Today we added another country to our list. Officially it is called The Republic of Mountainous Karabakh (NK) and nobody knows it. It has not been recognized by anybody but Armenia, it is not a member of the United Nations, but it is doing just fine. Formerly inserted into Azerbaijan by Stalin in spite of being populated mostly by Armenians, it liberated itself in 1994 at the cost of 30,000 lives and ruining Armenian economy. To get here you have to drive a newly built road from Goris (Armenia) to its capital Stepanakert (NK) built with money donated by Armenian diaspora, because Armenia cannot afford it. You drive this road occupied mostly by dense local traffic, over the high mountain passes, along the mountain streams and the nirvana of expansive views of the mountains and beautiful meadows full of poppies, still not discovered by Californian hippies, patchwork of colorful fields, pastures and forests. As it is common with small countries, the smaller the country, the bigger the visa sticker in your passport, but to give them the credit, the visa fee is very modest and it applies to all countries evenly not like some others that are not charging some and charging others exorbitant amounts.
This land was settled by God loving people building Easter Island style sculptures to their grandmas and grandpas (mamiks and babiks in local dialect) and filling beautiful vistas with blooming living crosses and katchkars (Irish looking decorated stone slabs with intricate carving patterns and crosses), people, who built their churches and monasteries hundreds and hundreds of years ago and they now take good care of them. Here is one, hidden in the north behind a tall wall at the end of a long winding road, a seat of their archbishop guy with a modern heliport and sitting chopper ready to be used next to it (no kidding) even it is for money of others including USAID (I guess US taxpayers money at work). They love their history and they love to show it. In this region where neighbors‘ DNA cannot be more different, frequent disputes were not settled peacefully and one side’s patriots and celebrated heroes were, and still are, called terrorists and murderers, depending on your perspective and side you are on. But they cherish their heroes and save their weaponry to remember them by and for future use.

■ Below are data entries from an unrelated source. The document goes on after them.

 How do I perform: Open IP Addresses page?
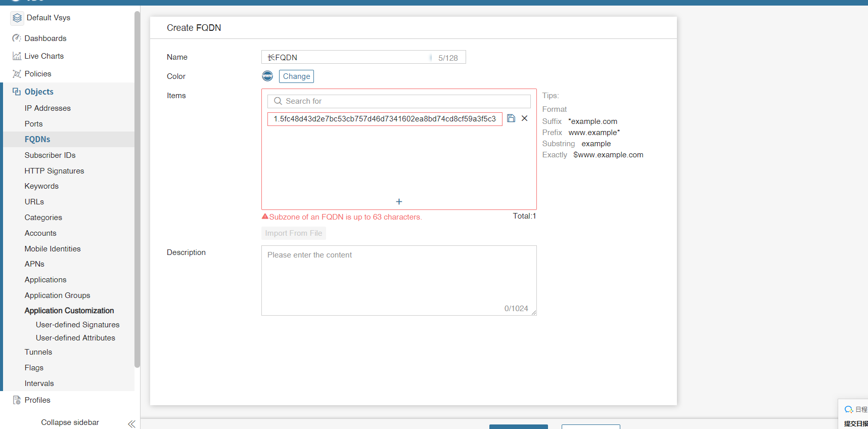48,108
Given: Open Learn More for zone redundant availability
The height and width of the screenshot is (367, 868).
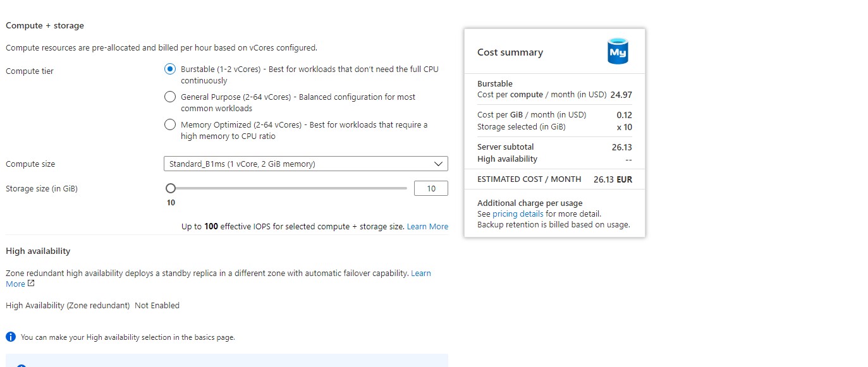Looking at the screenshot, I should pos(420,273).
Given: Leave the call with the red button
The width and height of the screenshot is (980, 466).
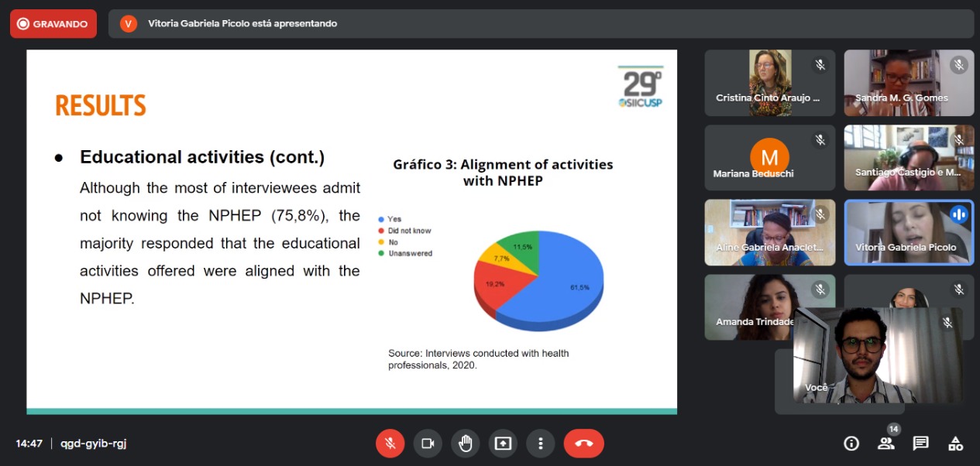Looking at the screenshot, I should click(583, 444).
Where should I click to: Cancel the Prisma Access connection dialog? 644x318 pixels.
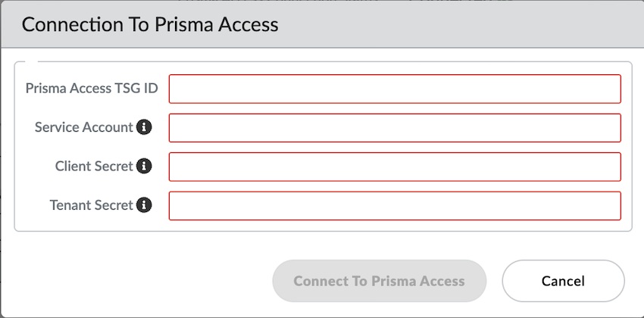click(563, 281)
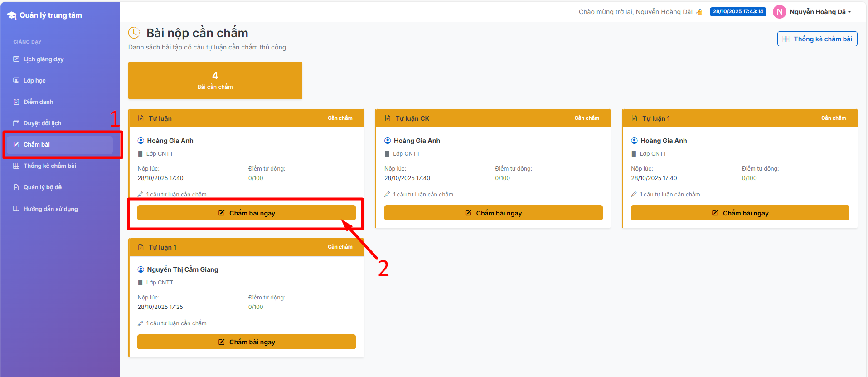This screenshot has height=377, width=868.
Task: Click the date-time badge in header
Action: 737,12
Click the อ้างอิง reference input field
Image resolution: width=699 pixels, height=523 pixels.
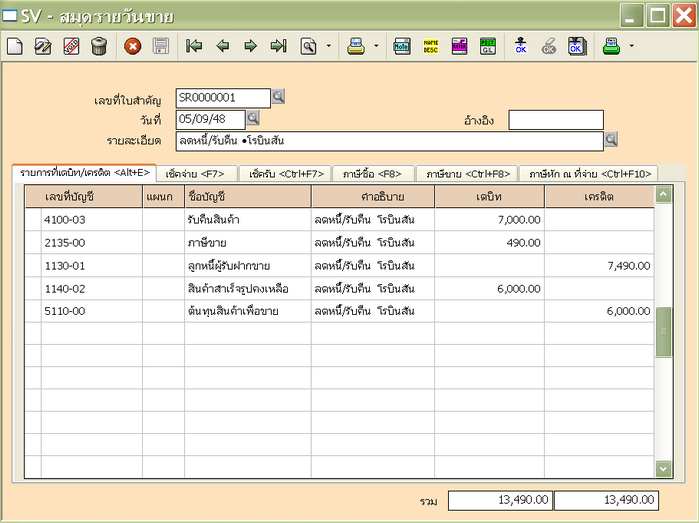[555, 120]
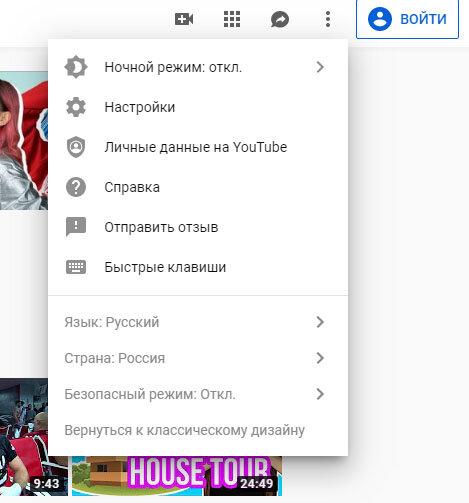
Task: Click the question mark Справка icon
Action: tap(76, 187)
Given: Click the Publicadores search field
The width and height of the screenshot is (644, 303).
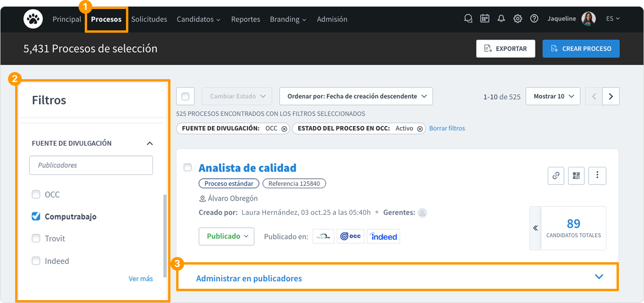Looking at the screenshot, I should (x=91, y=165).
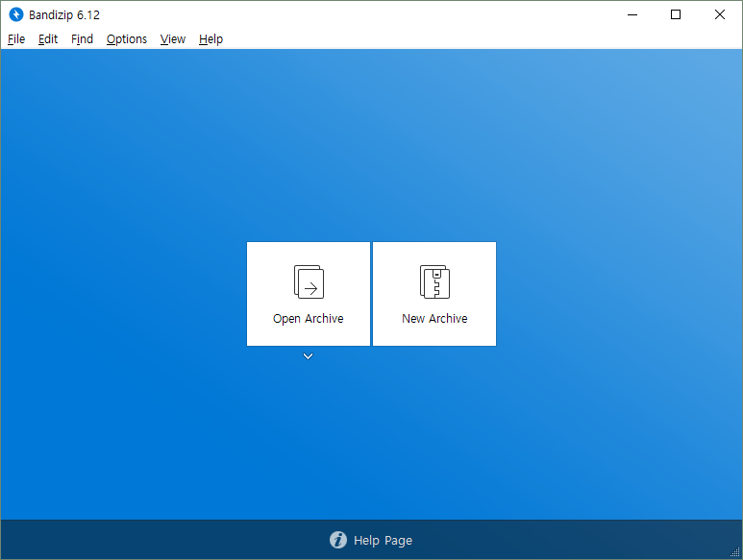This screenshot has width=743, height=560.
Task: Close the Bandizip window
Action: point(720,14)
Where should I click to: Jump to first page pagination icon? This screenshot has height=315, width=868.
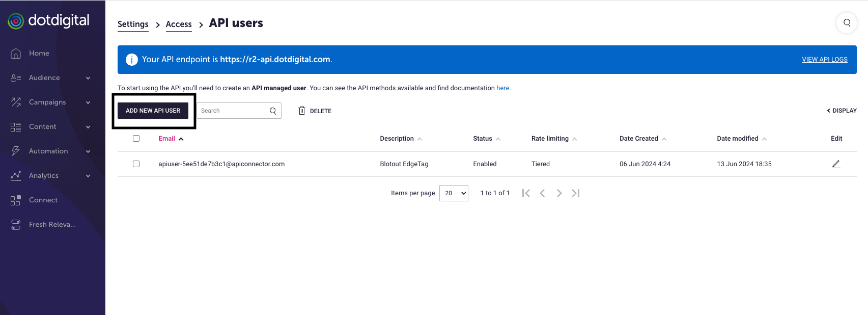[526, 193]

People are kind and pleasant, knowing their tools of trade like how to do their lavash bread with work(wo)manship to admire or shashliks and kebabs and coffees even in the most unexpected roadside places and fill you in matter of minutes with a symphony of smells and tastes even if some services, while in incredible setting of a breathtaking landscape may lack some stability and flushing water but do provide a lot of space for improvement in the near future. Knowing Armenians it may be in next tourist season!
Perhaps a special project of USAID or LA Diaspora Fund?